Distribution of iron in multicrystalline silicon ingots

The distribution of iron in multicrystalline silicon ingots for solar cells has been studied. A p- and a n-type multicrystalline ingot were intentionally contaminated by adding 53 ppm wt (mu g/g) of iron to the silicon feedstock and compared to a reference p-type ingot produced from ultrapure silicon feedstock. The vertical total iron distribution was determined by neutron activation analysis and glow discharge mass spectrometry. For the intentionally Fe-contaminated ingots, the distribution can be described by Scheil's equation with an effective distribution coefficient of 2 x 10(-5). The interstitial iron concentration was measured in the p-type ingots.
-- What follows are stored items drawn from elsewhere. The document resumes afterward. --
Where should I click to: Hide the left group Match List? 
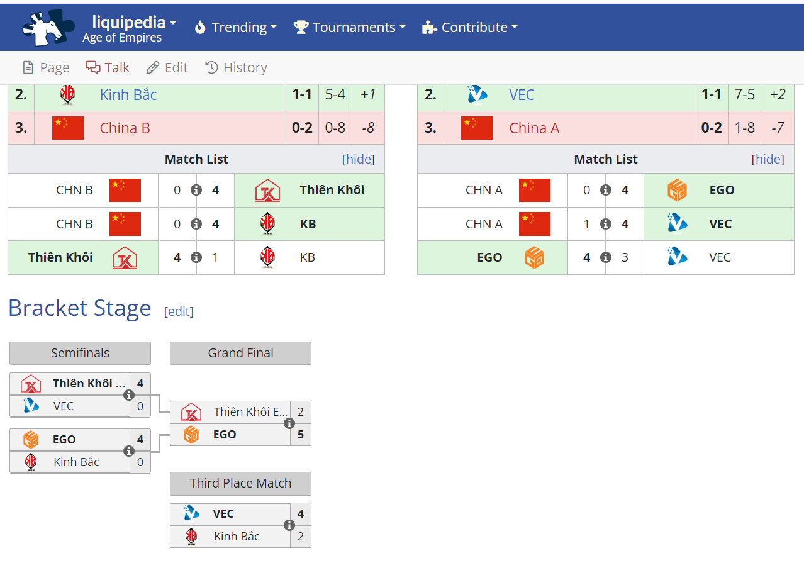[x=359, y=159]
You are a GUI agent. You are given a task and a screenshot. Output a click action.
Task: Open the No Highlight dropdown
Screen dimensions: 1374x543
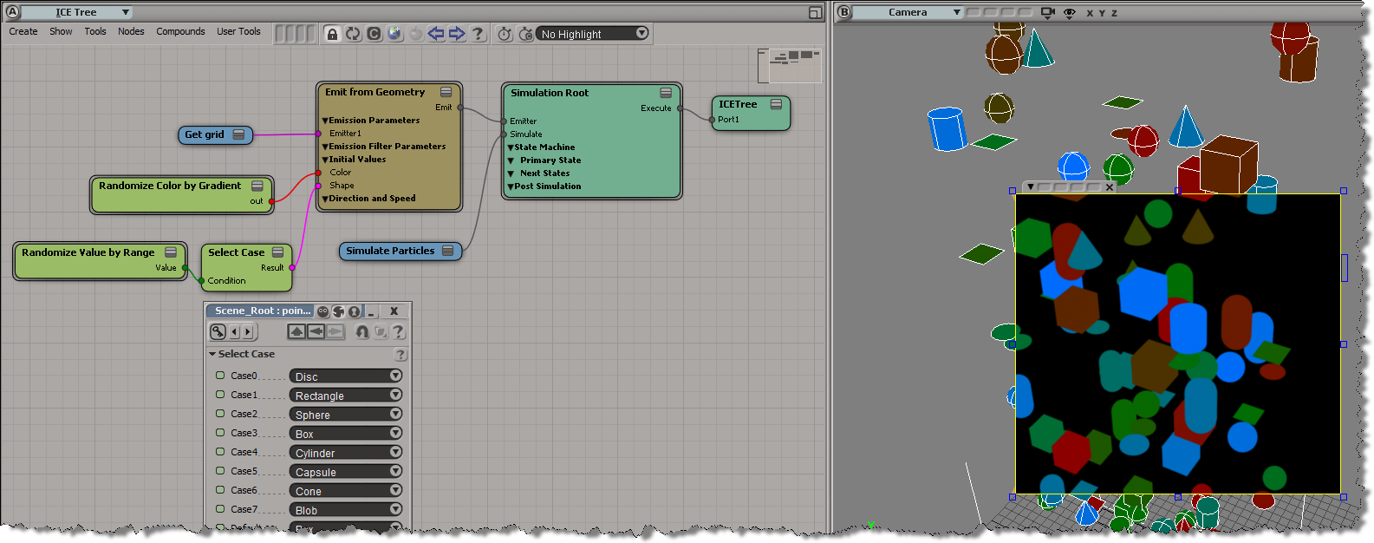tap(593, 34)
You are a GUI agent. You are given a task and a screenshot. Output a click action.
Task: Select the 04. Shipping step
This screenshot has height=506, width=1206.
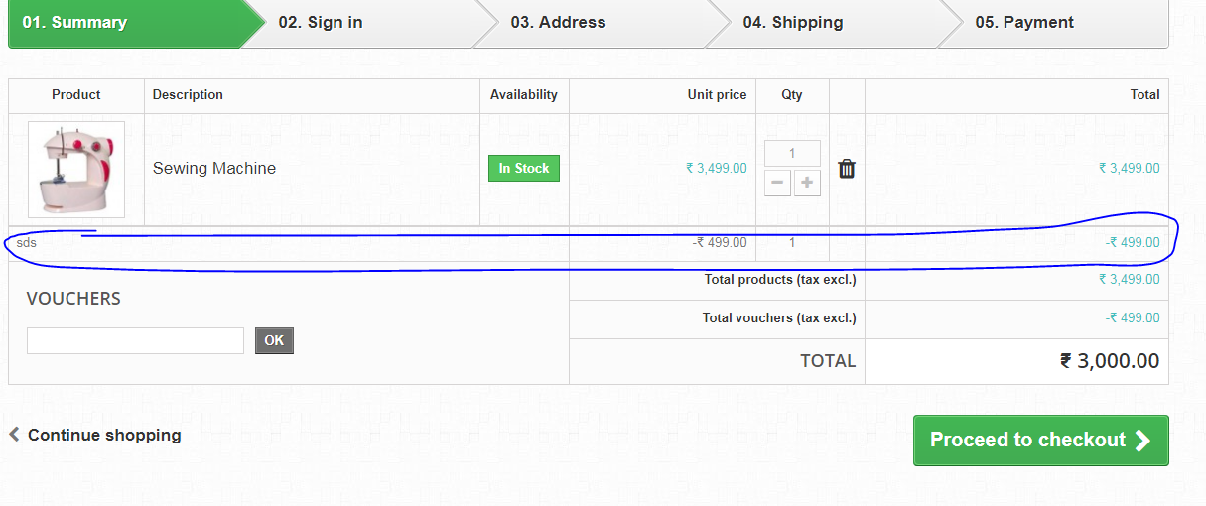tap(792, 22)
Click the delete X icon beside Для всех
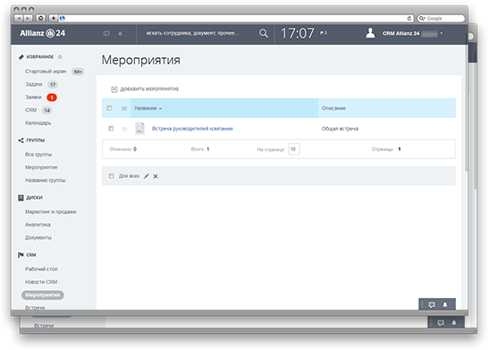The image size is (488, 350). pyautogui.click(x=156, y=176)
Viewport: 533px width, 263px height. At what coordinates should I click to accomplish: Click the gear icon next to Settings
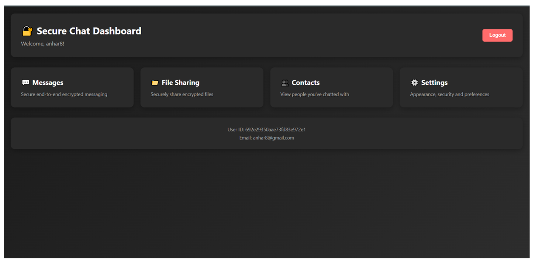point(414,83)
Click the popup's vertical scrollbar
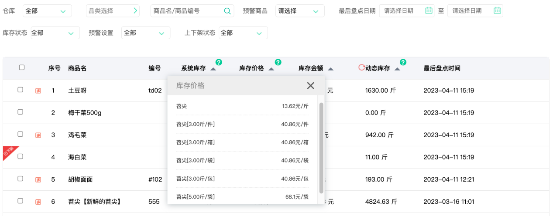Image resolution: width=553 pixels, height=216 pixels. (321, 147)
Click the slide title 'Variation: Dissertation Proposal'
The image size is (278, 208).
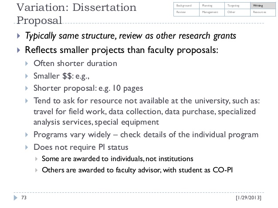click(x=76, y=14)
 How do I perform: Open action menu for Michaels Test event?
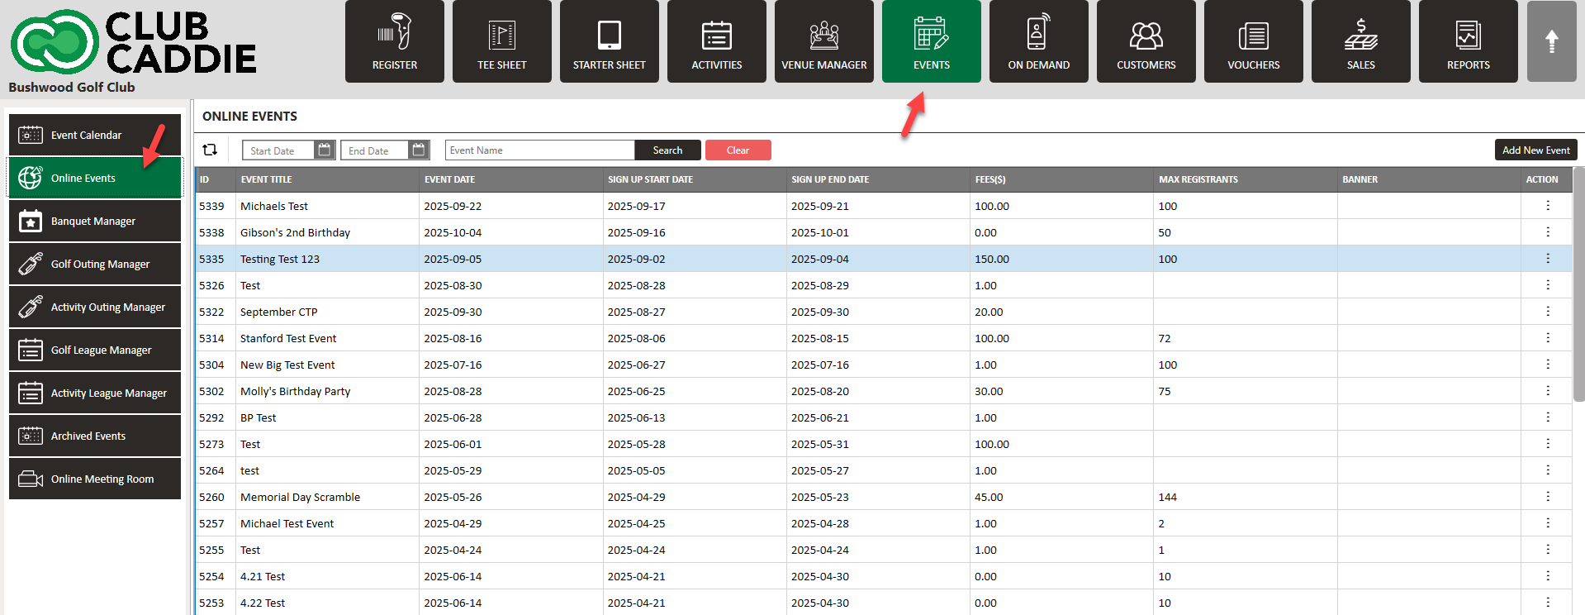1547,206
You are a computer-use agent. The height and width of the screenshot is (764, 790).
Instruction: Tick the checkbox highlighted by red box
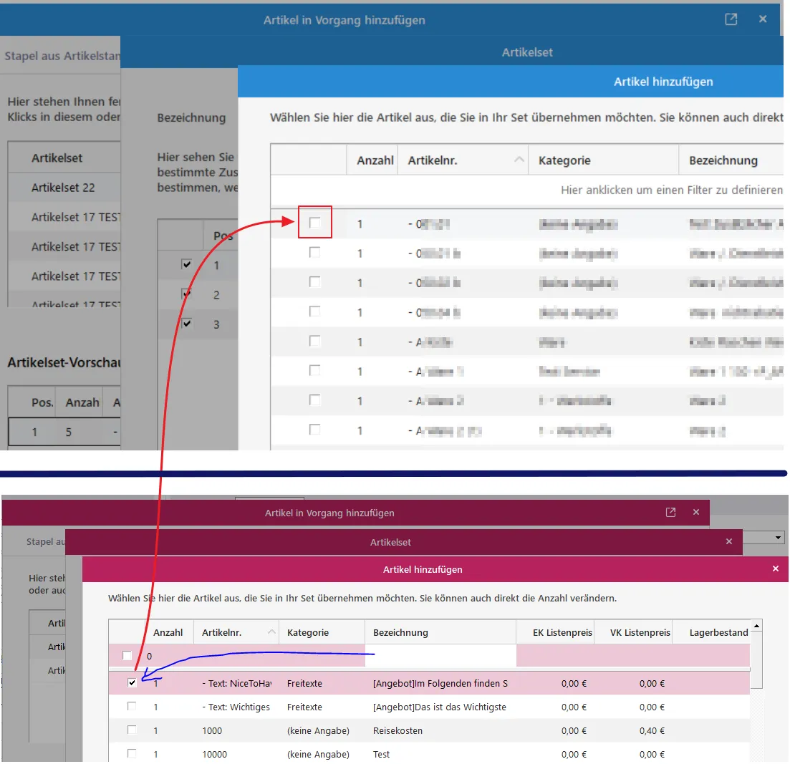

In the Fe-contaminated ingot, it is almost constant throughout the ingot and constitutes about 50% of the total concentration, which is in conflict with the previous studies. Gettering had a large impact on the interstitial iron levels by reducing the concentration by two orders of magnitude. Considerable trapping was observed at crystal defects on as-cut wafers from the same ingot. The trapping was suppressed by gettering. The back diffusion of iron from the ingot top after complete solidification was modeled and found to affect the iron concentration up to a distance of approximately 17 mm into the ingot. The interstitial as well as the total iron concentration of the reference ingot were extremely low and difficult to measure accurately. (C) 2008 American Institute of Physics. [DOI: 10.1063/1.2956697]